“Are you going to do it?” my friend and fellow dad texted me.
“Not sure yet,” I replied.
About a week later, he asked again.
“Not sure,” was my even briefer reply.
My buddy wanted to know if I’d be signing Tyler (my 10-year old) up for a baseball travel team that he and a few other guys in town had joined. I was unsure because of the time commitment and the travel required — most of the tournaments were at least an hour away and covered both Saturday and Sunday, so there would be a lot of back and forth. Also, my wife has to work some weekends, which meant I’d have to haul my little guy, Parker, to these games where he’d have no playmates and, because it was foreign territory, I’d want him to stay close. At home games, he can roam a bit freer with his crew of little brothers.
When it comes to my boys participating in things, I want their buy-in before I sign up. Gone are the days when I made the decisions in a vacuum and, like it or not, they had to go along with the ride. So I asked Tyler if he wanted to do the travel team, to which he enthusiastically responded in the affirmative. But even though he was on board, the other factors I mentioned made me hesitate, so I held the inquiries about our status at bay. Now, it’s important to note I wasn’t holding them back. They didn’t need an answer from me to move forward; they just wanted one.
When I am in the process of making a decision, I’m looking for that “click” — that feeling which indicates you know which way to go. In this case, as in others, I hadn’t yet felt it and so — because I had no deadline — decided to play for time, as time often yields new information or insights that can help one arrive at the click.
The more I thought about doing the travel team in question, the more I realized doing this particular program at this particular time was not for us, and when I realized that, I knew I had to have a talk with Tyler.
“Hey buddy, I don’t think we’re going to do that team we talked about,” I said.
“But I said I wanted to do it,” he protested. “You asked me.”
“I know I did, and I’m going to want your opinion about stuff that involves you. I’ll take what you want into consideration when I’m making a decision, but I may not wind up doing what you wanted. That doesn’t mean I didn’t factor it in,” I said.
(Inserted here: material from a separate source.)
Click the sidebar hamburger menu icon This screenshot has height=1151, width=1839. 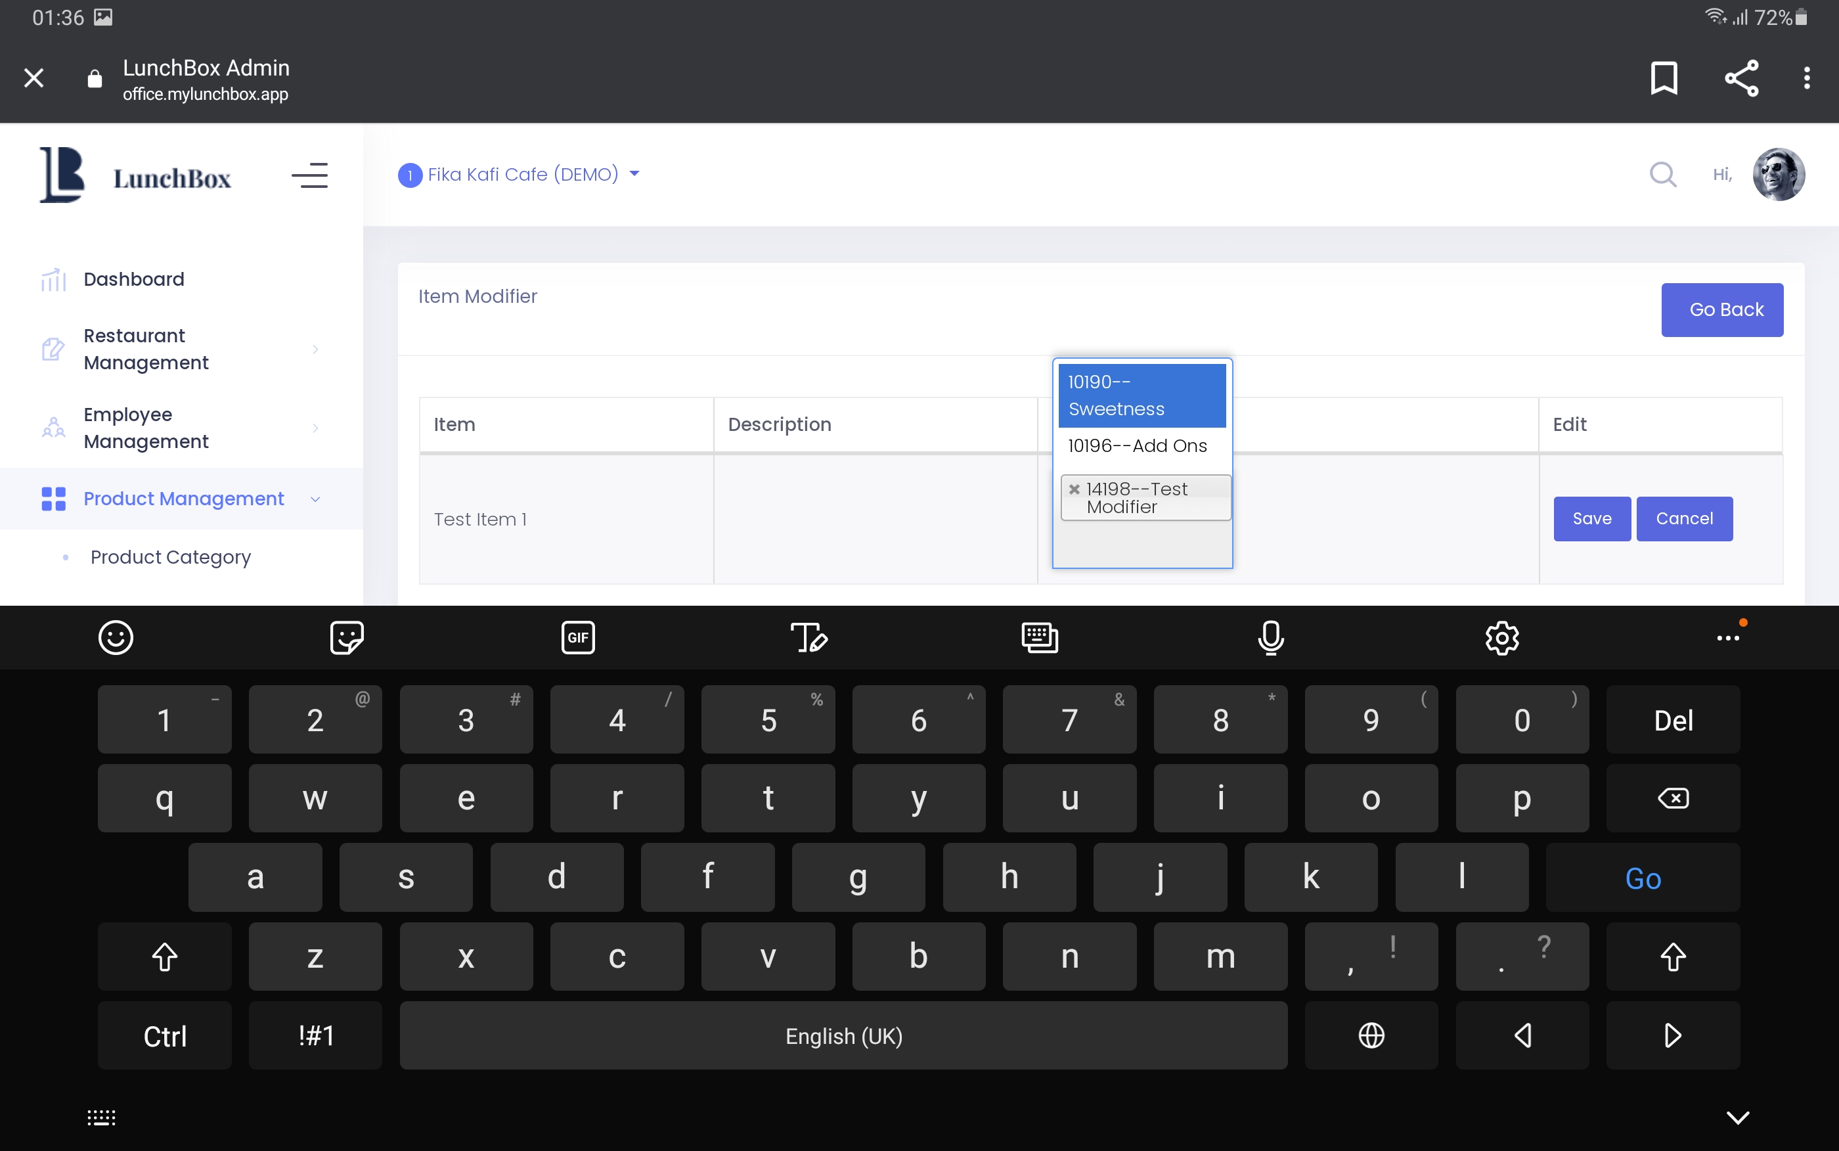pos(310,175)
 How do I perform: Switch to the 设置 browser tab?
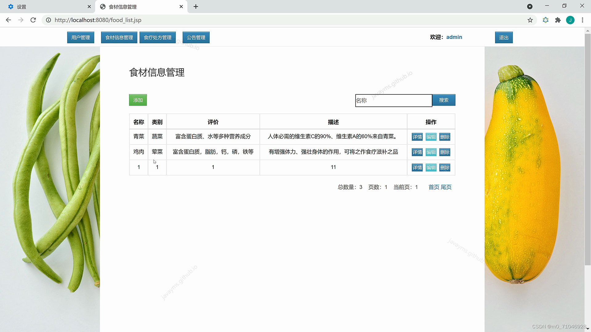click(x=46, y=6)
“But why aren’t we doing it?” he asked.
“Well, I just think it’s too much for us right now. It’s a lot of games, and they’re far away, and I don’t want to drag your brother to them since he won’t know anyone there. You’re still doing the town travel team so there will be enough baseball this summer,” I said.
While I don’t think he was thrilled with the outcome, he did seem to understand where I was coming from.
As I thought about this particular decision-making episode, I was comfortable with the process and, thus, with the outcome. When I first learned about the program, I’d been very bullish, and there were days when I was almost certain we were going to do it but, for some reason, I held off, never quite pulling the trigger. Then, almost like a tug-of-war where one team has the early lead but gets worn down, the tide started to turn, and it became ever clearer this wasn’t the right move. The key here was time — without it, we’d have been putting a lot of miles on the car and I’d be regretting my rash decision.
So when you’ve got something that looks good but not quite perfect, get the input of those involved, factor it into your deliberations, but don’t let them rule the day. Then, if there’s no deadline, take as much time as you need to see which way the mental struggle goes, knowing the early leader may falter in the end. Above all, whenever possible, avoid making a move until you hear that all important click; the click of clarity.